Ten-year Treasury yields crossed above 3% on Tuesday for the first time since January 2014; short-term yields have also been setting new highs. The last time 10-year yields attempted to break above the psychological 3% level back in February, it sparked a market turmoil and a global sell-off in equities. However, markets appear readier this time round in contemplating 10-year yields above 3%. More significantly though, the positive relationship between the dollar and treasury yields was re-established during the latest jump in bond yields.
That relationship became broken in 2017 when US yields saw modest declines before starting to steadily climb again in September, but the dollar stuck to its downtrend for the duration of the year. If this indeed is a sign that investors are moving their focus back to yield spreads, the dollar could be in line for more gains.
However, it may be premature to interpret the dollar’s strong gains as a trend reversal as the latest data from the Commodity Futures Trading Commission shows traders raised their bearish bets on the US currency, increasing their net short dollar positions to the highest since August 2011 at the end of last week. This could be an indication that the current upturn is merely a technical rebound driven by short covering or by unwinding of trades by dollar bears who were caught off-guard by the recent dollar-positive developments. The gains could also be exasperated by a weaker Japanese yen as safe-haven demand recedes on fading geopolitical risks.
This is evident when looking at the greenback’s broader measure, the dollar index, which has been trading sideways since mid-January and has yet to show a convincing sign of breaking out of its range. The index already appears to have met resistance around the 91 level – the upper bound of the three-month old range. Dollar/yen also looks to have found a barrier at a key level. The pair’s ascent to two-month highs is slowing around the psychological 109 handle, which happens to be the 50% Fibonacci retracement of the down move from 113.38 to 104.55. Should these resistance levels hold, the dollar could retreat lower again. A move below key support areas at 106.50 yen and 89.75 would see the current positive momentum being erased.
However, if the dollar was successful in breaking above these critical levels, it could help generate momentum for a more sustained uptrend, bringing into focus the 110-yen and 91.80 levels. A more bullish dollar is certainly endorsed by US economic fundamentals.

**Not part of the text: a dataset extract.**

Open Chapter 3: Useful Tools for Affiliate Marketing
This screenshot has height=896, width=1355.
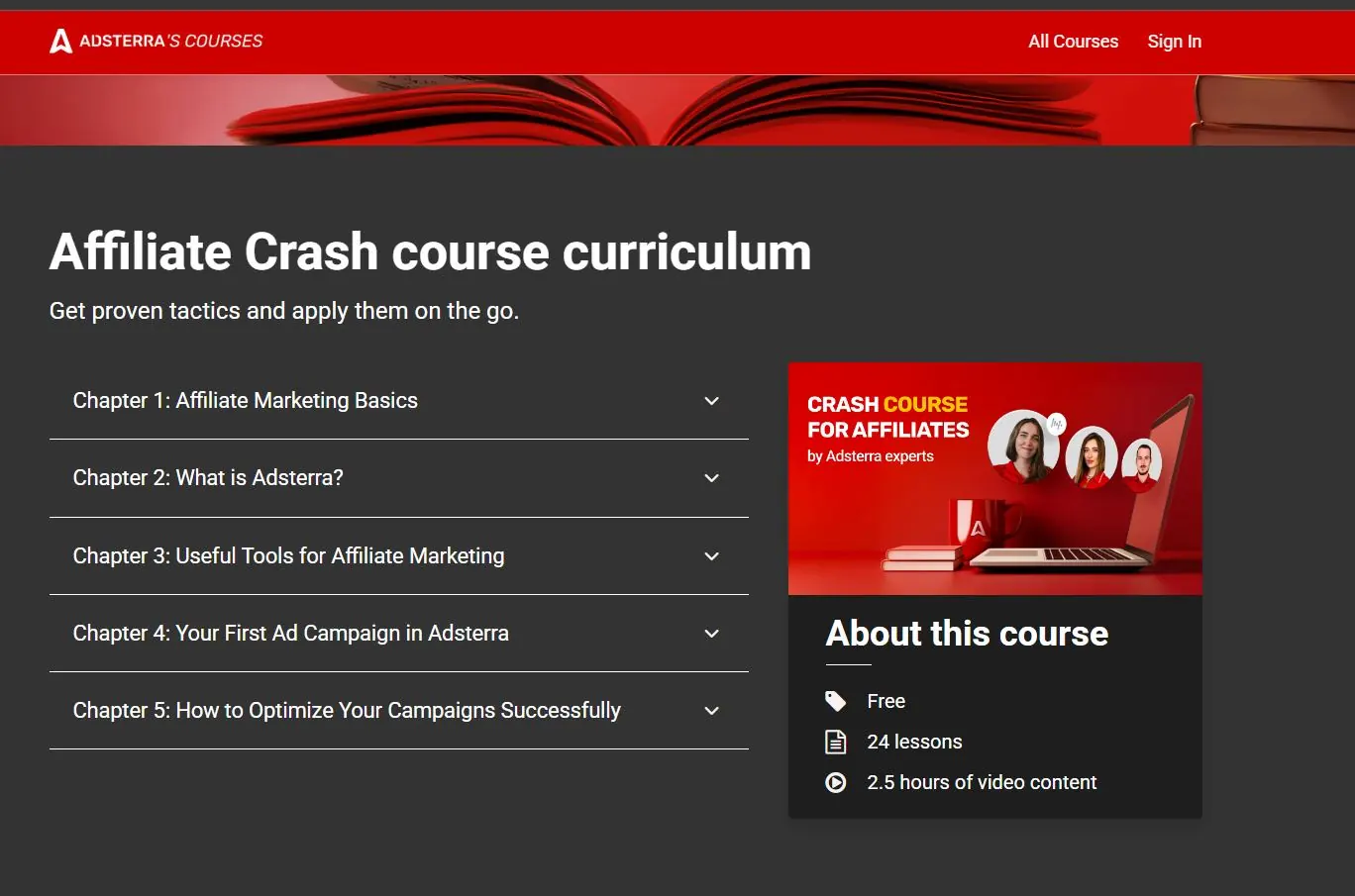click(x=288, y=556)
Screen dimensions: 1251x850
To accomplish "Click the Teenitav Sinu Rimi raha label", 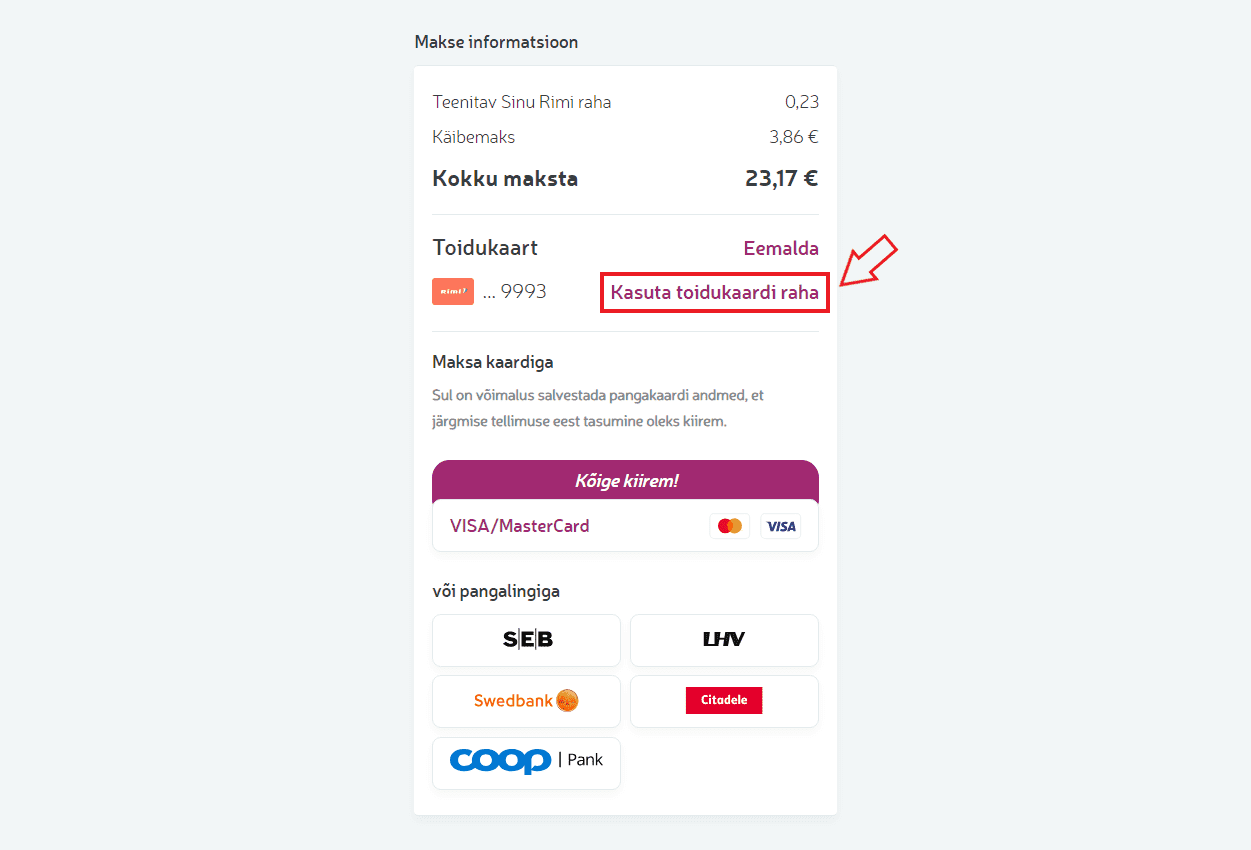I will tap(522, 102).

While recent data out of the US have not been spectacular, neither has it been poor, suggesting the American economy continues to grow at a solid and steady pace. In comparison, Eurozone indicators have been consistently falling short of expectations in the first four months of 2018, and Japanese data haven’t fared much better either.
The sluggish start to the year has led many investors to backtrack on earlier projections that the European Central Bank and the Bank of Japan would make an early exit from their respective stimulus programs. This has once again left the Federal Reserve as the only major central bank with a confident tightening path and FOMC members are now openly discussing the possibility of four rate hikes in 2018 instead of three. Futures markets have also started to price in a steeper rate path, with the odds of a fourth-rate hike currently approaching 50%.
Should the 10-year yield continue to rise above 3%, it could set the stage for a new bullish phase for the dollar, marking the end of a 15-month downtrend. However, even in the event that sentiment for the greenback was to turn more convincingly bullish, a bigger question that would arise is how far would the rally go given the hanging risks from President Trump’s protectionist policies and the country’s deteriorating fiscal outlook.